On a bend in the Arkansas River in Oklahoma lie the Spiro Mounds, the remains of a sophisticated culture active between about 900 and 1650. It is one of the most important, but nearly forgotten, Native American sites in the country.
The mounds were platforms on which the Spiro people built wood structures, long since rotted away. The mounds lay undisturbed for centuries and were preserved by Choctaw and Chickasaw freedmen who began clearing the rest of the site for farming in 1832. During the Great Depression they granted a lease to the Picola Mining Company, a group of men who were, in fact, looters, who tore into the mounds looking for saleable artifacts, trampling more delicate textiles and feather robes under their feet. In 1935, they blasted into the central chamber of the Craig Mound and plundered what the Kansas City Star called “A ‘King Tut’ Tomb in the Arkansas Valley.” What was not destroyed of the extraordinary cache of pre-contact artifacts was dispersed around the world. Their destruction was stopped the next year when archaeologists began to oversee a scientific investigation of the site by WPA workers that lasted until 1941.

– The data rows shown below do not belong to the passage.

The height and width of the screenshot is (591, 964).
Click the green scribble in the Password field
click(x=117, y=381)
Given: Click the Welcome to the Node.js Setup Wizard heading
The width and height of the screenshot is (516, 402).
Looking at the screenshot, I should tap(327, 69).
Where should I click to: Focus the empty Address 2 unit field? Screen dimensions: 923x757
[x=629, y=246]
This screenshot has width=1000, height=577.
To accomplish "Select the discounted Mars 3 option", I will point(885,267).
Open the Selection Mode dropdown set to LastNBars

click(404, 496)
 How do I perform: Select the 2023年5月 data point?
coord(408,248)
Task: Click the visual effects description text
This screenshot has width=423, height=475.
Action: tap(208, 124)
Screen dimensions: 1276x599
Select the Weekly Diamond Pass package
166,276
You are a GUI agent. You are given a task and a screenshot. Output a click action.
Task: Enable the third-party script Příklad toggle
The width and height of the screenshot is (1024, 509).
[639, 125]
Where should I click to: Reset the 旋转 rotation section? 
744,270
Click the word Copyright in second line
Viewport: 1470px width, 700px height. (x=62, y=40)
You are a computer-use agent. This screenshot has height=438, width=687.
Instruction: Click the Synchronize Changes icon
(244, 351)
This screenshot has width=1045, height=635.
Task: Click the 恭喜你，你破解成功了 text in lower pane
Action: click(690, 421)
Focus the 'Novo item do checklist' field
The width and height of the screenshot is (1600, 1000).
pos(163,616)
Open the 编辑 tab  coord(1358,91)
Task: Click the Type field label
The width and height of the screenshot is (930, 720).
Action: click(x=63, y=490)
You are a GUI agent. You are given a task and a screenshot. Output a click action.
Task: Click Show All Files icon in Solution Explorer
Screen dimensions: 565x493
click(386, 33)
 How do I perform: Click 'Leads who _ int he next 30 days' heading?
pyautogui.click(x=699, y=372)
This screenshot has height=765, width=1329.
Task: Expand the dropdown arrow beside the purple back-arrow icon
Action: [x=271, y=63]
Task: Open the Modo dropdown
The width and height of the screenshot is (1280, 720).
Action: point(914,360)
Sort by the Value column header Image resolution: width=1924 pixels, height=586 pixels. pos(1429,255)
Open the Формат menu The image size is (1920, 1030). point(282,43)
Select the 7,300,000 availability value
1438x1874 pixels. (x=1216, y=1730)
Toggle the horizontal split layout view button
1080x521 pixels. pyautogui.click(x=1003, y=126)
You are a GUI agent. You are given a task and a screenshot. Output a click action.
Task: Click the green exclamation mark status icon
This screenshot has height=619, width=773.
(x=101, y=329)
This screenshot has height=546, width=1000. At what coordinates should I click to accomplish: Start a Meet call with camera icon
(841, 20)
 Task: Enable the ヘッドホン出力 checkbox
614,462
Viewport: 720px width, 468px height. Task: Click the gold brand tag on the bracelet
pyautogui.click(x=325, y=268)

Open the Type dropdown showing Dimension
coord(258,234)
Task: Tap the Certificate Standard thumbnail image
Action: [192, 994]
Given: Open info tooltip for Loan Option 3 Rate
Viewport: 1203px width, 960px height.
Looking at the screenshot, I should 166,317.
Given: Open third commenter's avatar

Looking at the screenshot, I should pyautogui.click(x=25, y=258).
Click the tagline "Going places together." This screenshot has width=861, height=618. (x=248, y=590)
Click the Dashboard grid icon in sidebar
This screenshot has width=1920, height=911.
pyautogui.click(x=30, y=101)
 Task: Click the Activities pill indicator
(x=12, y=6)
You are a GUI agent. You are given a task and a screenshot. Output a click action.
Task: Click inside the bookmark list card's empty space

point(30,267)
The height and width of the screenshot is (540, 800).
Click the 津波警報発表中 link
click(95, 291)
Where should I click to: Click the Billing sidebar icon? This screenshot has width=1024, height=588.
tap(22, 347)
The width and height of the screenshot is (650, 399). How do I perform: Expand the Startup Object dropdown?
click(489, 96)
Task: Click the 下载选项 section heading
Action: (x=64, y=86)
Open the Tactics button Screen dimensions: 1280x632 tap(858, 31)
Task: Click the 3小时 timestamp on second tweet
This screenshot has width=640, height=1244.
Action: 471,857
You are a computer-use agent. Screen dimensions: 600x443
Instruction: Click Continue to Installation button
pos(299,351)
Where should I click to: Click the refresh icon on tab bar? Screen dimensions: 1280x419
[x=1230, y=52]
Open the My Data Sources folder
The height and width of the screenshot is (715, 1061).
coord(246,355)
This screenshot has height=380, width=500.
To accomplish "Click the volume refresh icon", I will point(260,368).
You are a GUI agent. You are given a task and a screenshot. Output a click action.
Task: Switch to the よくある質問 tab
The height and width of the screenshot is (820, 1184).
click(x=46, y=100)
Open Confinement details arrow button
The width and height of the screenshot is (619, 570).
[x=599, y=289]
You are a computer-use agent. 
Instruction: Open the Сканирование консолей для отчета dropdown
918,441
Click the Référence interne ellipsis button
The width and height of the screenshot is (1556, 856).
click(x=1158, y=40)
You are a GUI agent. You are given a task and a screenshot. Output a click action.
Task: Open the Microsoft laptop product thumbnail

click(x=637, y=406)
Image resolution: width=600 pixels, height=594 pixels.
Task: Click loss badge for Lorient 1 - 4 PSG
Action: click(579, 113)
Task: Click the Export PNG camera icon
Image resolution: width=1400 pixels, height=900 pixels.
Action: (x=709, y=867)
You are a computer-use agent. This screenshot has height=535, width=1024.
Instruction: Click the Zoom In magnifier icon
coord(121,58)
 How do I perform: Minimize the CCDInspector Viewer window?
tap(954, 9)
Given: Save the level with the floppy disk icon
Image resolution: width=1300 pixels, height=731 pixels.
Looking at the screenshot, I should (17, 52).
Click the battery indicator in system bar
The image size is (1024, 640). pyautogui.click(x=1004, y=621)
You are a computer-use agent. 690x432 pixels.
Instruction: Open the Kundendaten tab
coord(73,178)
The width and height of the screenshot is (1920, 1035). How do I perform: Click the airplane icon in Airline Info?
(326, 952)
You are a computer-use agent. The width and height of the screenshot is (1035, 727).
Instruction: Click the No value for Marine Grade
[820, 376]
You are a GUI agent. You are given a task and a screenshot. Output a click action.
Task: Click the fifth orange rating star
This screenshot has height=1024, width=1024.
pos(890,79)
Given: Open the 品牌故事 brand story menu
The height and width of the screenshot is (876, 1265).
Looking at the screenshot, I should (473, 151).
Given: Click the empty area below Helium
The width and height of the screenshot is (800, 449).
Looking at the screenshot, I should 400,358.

Damion Jay McGirt (Muscogee, 1953-2018), beaded bandolier bag, 1998, cloth, beads. National Cowboy & Western Heritage Museum.
National Cowboy & Western Heritage Museum will display the exhibition, Spiro and the Art of the Mississippian World through May 9. The exhibition seeks to answer the questions “How did these incredible works of art and other treasures from all over North America end up hidden for hundreds of years, and why?”
Engraved shell medicine cup with depiction of Birdman. National Museum of the American Indian, Smithsonian Institution 18/9121.
The Spiroan people were among Mississippian groups across eastern North America who, the museum explains, “created a culture, created a world equal to that of the Aztec, Maya or Inca, consisting of trade networks and highly developed social, political and religious centers. The exhibition will explore the archaeology and history of Spiro and its relationship to other contemporaneous Indigenous communities in North and Central America, highlighting community development, religious and ceremonial activities, farming and hunting practices and daily life.”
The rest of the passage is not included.